● Enunciado
Pode transcrever palavra por palavra o trecho dos registros que começa na linha que contém "The image size is (670, 416)." e segue até o fim dos registros, incluindo essa linha e a última?

● Material fornecido

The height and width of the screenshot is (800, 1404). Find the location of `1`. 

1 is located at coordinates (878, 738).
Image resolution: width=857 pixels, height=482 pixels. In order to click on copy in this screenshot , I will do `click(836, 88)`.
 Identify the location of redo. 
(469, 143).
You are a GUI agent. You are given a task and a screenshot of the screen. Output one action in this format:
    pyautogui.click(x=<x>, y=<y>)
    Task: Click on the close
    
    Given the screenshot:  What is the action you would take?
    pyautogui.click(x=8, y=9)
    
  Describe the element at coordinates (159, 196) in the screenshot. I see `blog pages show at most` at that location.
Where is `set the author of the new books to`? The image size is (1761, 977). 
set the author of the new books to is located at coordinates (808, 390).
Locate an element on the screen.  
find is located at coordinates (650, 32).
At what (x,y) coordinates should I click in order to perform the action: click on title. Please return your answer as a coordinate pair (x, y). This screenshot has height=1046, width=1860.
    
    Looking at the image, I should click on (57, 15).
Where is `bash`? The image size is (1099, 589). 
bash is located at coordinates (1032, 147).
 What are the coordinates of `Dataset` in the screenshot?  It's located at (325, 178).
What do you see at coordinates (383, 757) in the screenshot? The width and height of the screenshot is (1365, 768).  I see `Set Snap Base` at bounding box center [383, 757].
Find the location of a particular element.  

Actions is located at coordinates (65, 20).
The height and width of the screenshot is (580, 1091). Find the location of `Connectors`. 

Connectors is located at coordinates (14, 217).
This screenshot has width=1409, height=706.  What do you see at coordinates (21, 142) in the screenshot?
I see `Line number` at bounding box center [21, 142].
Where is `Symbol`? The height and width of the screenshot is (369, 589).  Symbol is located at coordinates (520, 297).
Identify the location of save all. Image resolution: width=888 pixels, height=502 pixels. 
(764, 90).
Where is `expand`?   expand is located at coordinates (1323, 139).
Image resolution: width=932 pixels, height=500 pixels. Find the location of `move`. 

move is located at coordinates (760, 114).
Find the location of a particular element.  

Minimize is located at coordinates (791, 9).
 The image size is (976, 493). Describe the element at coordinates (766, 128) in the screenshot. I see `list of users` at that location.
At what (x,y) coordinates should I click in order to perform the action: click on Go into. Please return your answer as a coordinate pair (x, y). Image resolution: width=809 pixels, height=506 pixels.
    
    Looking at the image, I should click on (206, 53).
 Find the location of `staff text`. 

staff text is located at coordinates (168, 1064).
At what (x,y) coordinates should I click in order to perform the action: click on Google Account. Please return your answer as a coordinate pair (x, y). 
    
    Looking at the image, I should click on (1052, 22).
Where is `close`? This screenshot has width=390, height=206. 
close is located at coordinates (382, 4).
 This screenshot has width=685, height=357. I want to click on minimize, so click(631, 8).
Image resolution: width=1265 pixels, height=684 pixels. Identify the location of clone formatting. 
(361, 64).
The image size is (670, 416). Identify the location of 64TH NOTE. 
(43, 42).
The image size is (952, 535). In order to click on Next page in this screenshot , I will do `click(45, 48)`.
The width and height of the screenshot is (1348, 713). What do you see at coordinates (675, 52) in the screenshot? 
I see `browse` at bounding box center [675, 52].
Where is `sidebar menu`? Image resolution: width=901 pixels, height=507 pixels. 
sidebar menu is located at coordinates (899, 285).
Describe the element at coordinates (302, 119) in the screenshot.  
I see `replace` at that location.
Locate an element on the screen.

● Resposta
The image size is (670, 416). Identify the location of 64TH NOTE. 
(43, 42).
The image size is (952, 535). In order to click on Next page in this screenshot , I will do `click(45, 48)`.
The width and height of the screenshot is (1348, 713). What do you see at coordinates (675, 52) in the screenshot? 
I see `browse` at bounding box center [675, 52].
Where is `sidebar menu`? Image resolution: width=901 pixels, height=507 pixels. 
sidebar menu is located at coordinates (899, 285).
Describe the element at coordinates (302, 119) in the screenshot.  
I see `replace` at that location.
Locate an element on the screen.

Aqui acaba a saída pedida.